Exclusion List

The exclusion list is a persistent, database-backed list of sample IDs and Bonsai group IDs that are skipped on every pipeline run, including scheduled automation runs. It is the single source of truth for exclusions — no environment variables are required.

There are two types of exclusion:

Excluded samples: Scoped to a specific analysis profile. A sample is excluded only for the profile under which it was added.
Excluded groups (Bonsai only): Global — all samples belonging to the listed Bonsai group IDs are skipped regardless of profile.

Managing exclusions in the frontend

The Excluded List page is available to admin users via the sidebar (the pi-ban icon). It has two tabs.

Excluded Samples tab

Enter a sample ID and select its profile, then click Add. If the sample still exists in MIMOSA a dialog appears offering to delete it immediately. Samples that remain in MIMOSA after being added to the exclusion list are marked with a Still in MIMOSA warning tag — they will continue to appear in clustering results until deleted.

To re-enable a sample, click the trash icon on its row. It will be eligible for re-import on the next pipeline run.

Excluded Groups tab

Enter a Bonsai group ID and click Add. All samples in that group will be skipped on every subsequent pipeline run.

Note

Changes take effect on the next pipeline run. Running automation or the CLI before the next scheduled run will pick up the updated list immediately.

Excluding samples when deleting

When deleting a sample from the Samples page, a checkbox Also add to excluded list is shown in the confirmation dialog. It is pre-checked for samples that originate from Bonsai. If checked, the sample is added to the exclusion list at the same time it is deleted, preventing it from being re-imported on the next pipeline run.

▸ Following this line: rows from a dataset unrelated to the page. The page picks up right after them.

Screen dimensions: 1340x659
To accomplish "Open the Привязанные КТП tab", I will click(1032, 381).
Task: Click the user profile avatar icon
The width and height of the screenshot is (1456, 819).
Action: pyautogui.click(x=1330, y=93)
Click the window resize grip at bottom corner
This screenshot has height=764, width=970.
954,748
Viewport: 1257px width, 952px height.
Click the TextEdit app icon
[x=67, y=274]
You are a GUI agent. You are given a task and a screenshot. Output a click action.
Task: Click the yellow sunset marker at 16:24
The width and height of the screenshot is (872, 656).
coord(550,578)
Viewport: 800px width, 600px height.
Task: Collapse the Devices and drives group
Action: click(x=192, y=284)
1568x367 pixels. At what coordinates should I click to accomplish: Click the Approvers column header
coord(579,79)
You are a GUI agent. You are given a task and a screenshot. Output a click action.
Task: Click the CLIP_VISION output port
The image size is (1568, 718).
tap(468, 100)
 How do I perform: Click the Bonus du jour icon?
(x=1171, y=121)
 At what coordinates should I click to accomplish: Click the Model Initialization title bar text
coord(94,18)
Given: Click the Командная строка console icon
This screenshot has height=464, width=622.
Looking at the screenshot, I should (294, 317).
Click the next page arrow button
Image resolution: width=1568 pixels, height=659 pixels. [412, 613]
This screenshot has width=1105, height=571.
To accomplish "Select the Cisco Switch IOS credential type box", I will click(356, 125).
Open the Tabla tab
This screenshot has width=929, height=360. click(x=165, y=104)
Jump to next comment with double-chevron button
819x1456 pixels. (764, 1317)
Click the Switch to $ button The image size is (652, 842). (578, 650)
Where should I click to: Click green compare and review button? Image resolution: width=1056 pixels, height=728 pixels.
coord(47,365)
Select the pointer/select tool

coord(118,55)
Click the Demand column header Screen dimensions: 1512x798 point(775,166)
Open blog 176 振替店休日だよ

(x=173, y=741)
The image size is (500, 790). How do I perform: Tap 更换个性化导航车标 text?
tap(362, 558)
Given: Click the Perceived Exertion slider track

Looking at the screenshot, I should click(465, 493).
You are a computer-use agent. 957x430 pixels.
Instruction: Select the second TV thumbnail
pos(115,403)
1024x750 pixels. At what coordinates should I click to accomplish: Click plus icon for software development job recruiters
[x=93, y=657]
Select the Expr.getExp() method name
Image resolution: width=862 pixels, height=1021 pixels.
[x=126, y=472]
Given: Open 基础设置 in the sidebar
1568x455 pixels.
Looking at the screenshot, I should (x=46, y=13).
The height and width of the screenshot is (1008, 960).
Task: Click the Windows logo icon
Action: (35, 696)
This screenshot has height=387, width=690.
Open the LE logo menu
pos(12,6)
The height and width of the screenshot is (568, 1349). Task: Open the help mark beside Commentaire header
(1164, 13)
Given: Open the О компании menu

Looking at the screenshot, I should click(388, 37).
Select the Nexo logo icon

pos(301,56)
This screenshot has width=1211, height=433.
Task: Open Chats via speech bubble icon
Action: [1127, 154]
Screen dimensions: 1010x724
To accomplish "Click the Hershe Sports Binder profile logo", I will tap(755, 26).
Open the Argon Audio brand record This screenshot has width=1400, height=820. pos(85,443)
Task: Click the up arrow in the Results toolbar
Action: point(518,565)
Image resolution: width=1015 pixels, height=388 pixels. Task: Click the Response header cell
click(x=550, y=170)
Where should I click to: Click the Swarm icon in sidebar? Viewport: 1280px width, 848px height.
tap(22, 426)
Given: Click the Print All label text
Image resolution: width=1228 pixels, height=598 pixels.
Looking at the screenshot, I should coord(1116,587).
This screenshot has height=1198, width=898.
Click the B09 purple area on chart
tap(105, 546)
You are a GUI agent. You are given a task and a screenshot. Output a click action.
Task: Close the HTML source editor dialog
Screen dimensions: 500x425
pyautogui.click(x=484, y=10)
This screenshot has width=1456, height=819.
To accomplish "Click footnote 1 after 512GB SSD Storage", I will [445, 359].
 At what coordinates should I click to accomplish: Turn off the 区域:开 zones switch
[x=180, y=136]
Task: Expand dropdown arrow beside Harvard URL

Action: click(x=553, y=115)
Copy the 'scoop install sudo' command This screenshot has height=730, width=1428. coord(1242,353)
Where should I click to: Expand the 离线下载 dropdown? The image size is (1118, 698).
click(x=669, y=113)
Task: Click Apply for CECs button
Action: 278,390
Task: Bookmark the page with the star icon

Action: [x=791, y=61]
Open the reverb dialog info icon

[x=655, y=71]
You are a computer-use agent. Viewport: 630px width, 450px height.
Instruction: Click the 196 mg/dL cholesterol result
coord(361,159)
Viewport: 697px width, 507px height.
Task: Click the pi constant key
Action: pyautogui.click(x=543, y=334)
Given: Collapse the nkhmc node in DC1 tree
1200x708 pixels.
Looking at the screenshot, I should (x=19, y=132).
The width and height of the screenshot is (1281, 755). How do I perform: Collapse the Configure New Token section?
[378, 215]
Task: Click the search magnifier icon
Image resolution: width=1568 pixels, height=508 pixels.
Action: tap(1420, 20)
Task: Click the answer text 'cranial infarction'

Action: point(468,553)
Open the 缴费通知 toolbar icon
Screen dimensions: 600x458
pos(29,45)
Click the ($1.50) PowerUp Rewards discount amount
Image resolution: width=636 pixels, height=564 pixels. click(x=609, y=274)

Managing exclusions from the command line

manage_exclusions.py is a standalone helper script for inspecting and editing the exclusion list without running the full pipeline.

# List all excluded samples and groups
python scripts/manage_exclusions.py list

# Add a sample
python scripts/manage_exclusions.py add-sample SAMPLE_001 \
  --profile staphylococcus_aureus \
  --added-by analyst@example.com

# Add a Bonsai group
python scripts/manage_exclusions.py add-group GROUP_42

# Remove a sample
python scripts/manage_exclusions.py remove-sample SAMPLE_001 \
  --profile staphylococcus_aureus

# Remove a group
python scripts/manage_exclusions.py remove-group GROUP_42

The script reads MONGO_URI and MONGO_DB_NAME from the .env file at the repository root.

Using `--exclude-samples` and `--exclude-groups`

The --exclude-samples and --exclude-groups flags let you exclude IDs for a single pipeline run without permanently storing them.

python scripts/main.py \
  --credentials credentials.json \
  --exclude-samples SAMPLE_001 SAMPLE_002 \
  --exclude-groups GROUP_42

When running interactively (i.e. not via automation), the pipeline will prompt you to save any new exclusions to the database so they take effect on future runs as well:

2 sample(s) via --exclude-samples are not yet saved to the DB:
  SAMPLE_001
  SAMPLE_002
Save to excluded_samples DB for future runs? [y/N]

Answer y to persist the exclusions; answer n (or press Enter) to apply them for this run only. The prompt is skipped entirely in non-interactive (automation) mode.

How automation respects the exclusion list

At startup the pipeline merges the database exclusion list into its runtime sets before fetching any samples. The automation container does this unconditionally on every scheduled or triggered run. No additional environment variables are needed — adding an entry via the frontend or manage_exclusions.py is sufficient for automation to pick it up.